Action item: In the entries that follow, find each line with the word "will" and copy it.

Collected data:
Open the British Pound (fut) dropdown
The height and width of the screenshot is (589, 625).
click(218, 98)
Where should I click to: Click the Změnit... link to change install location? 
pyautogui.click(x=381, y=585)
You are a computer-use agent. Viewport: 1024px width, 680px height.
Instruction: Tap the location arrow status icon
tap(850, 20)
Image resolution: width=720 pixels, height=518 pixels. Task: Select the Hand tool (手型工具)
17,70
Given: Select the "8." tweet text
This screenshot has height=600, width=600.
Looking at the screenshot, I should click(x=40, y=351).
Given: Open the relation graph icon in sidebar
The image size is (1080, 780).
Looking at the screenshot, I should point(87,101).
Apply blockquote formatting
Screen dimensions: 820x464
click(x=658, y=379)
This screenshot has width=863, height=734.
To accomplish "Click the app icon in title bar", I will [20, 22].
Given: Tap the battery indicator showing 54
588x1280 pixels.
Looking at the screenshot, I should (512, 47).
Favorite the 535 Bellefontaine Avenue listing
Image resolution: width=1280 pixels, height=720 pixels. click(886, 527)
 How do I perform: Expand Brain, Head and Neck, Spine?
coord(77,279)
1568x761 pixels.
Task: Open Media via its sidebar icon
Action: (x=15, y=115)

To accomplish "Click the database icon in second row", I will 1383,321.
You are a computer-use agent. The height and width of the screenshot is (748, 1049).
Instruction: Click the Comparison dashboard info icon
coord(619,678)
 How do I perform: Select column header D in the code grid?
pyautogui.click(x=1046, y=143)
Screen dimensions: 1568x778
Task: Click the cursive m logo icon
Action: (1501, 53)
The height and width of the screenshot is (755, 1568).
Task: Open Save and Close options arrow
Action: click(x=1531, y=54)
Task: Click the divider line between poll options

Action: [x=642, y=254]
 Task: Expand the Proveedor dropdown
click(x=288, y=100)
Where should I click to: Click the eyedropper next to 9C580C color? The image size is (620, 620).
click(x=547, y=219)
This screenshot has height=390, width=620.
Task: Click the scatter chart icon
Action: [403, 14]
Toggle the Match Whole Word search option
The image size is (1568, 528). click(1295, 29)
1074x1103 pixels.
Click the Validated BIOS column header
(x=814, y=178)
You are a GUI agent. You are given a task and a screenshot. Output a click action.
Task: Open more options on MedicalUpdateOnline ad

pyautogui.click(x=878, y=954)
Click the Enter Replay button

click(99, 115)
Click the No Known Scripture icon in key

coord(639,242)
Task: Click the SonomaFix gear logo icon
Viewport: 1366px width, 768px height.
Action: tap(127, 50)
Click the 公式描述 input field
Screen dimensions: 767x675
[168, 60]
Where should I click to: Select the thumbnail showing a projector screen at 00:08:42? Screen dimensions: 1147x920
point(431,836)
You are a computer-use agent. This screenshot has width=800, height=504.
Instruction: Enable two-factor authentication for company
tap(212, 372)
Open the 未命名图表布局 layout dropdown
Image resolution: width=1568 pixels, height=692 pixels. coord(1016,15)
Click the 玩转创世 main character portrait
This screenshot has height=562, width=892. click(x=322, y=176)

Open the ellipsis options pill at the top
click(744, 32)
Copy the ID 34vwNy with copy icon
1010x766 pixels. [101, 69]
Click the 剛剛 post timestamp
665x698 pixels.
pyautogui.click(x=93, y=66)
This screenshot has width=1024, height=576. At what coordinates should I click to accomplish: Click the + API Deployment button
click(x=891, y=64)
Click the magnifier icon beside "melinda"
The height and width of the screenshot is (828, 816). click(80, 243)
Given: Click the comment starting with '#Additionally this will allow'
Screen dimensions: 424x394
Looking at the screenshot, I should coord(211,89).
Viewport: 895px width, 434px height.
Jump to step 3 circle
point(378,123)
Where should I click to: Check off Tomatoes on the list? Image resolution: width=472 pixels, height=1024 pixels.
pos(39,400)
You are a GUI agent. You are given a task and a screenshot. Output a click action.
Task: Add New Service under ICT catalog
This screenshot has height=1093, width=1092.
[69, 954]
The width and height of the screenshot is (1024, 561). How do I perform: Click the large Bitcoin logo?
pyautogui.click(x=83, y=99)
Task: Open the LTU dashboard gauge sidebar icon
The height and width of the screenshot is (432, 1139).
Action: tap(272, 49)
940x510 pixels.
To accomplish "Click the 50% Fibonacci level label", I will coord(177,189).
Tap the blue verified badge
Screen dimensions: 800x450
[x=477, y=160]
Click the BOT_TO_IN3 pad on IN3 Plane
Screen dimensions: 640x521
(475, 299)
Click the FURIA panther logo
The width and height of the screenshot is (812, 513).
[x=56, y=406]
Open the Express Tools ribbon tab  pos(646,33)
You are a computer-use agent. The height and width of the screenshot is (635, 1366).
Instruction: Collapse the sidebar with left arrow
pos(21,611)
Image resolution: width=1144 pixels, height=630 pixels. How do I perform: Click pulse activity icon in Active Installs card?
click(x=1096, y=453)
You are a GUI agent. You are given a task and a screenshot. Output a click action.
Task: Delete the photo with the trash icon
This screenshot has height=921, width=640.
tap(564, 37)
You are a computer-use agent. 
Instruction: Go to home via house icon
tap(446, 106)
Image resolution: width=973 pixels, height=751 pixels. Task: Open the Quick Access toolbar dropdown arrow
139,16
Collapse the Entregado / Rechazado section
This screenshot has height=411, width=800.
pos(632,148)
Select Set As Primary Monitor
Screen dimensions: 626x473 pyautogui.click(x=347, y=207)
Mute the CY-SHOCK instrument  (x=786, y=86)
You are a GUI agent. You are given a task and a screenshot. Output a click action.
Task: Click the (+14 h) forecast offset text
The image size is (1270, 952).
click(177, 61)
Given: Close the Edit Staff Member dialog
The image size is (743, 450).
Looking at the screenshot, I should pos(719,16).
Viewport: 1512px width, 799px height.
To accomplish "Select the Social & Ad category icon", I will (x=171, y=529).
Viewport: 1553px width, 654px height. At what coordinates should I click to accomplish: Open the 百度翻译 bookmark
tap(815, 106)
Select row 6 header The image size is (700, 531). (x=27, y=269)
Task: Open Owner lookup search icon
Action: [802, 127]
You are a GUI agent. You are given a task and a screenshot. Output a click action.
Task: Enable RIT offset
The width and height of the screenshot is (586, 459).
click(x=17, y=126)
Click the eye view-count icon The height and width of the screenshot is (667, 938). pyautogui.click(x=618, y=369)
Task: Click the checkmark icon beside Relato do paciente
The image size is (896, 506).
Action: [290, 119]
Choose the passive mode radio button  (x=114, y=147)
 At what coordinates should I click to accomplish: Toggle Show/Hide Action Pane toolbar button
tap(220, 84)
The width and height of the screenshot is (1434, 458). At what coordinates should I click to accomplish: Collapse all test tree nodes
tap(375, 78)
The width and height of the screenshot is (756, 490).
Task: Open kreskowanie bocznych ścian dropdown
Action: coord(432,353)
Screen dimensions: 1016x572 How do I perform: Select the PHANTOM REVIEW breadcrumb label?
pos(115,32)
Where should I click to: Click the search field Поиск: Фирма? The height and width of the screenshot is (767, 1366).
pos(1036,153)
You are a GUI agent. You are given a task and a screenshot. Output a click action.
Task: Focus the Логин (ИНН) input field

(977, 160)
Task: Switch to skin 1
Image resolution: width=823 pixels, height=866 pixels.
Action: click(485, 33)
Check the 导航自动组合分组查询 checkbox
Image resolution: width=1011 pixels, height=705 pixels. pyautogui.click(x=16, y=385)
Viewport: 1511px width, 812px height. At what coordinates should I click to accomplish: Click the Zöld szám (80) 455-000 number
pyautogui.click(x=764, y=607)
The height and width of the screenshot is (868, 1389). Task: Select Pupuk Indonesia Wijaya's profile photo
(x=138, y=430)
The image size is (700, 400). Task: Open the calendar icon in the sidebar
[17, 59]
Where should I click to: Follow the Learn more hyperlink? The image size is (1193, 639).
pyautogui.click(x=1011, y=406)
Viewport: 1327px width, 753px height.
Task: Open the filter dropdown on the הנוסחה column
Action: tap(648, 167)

Answer space:
To accomplish "Click the app icon in title bar", I will [20, 22].
To accomplish "Click the database icon in second row", I will 1383,321.
Given: Click the comment starting with '#Additionally this will allow'
To accomplish "Click the 50% Fibonacci level label", I will coord(177,189).
To accomplish "Select the Social & Ad category icon", I will (x=171, y=529).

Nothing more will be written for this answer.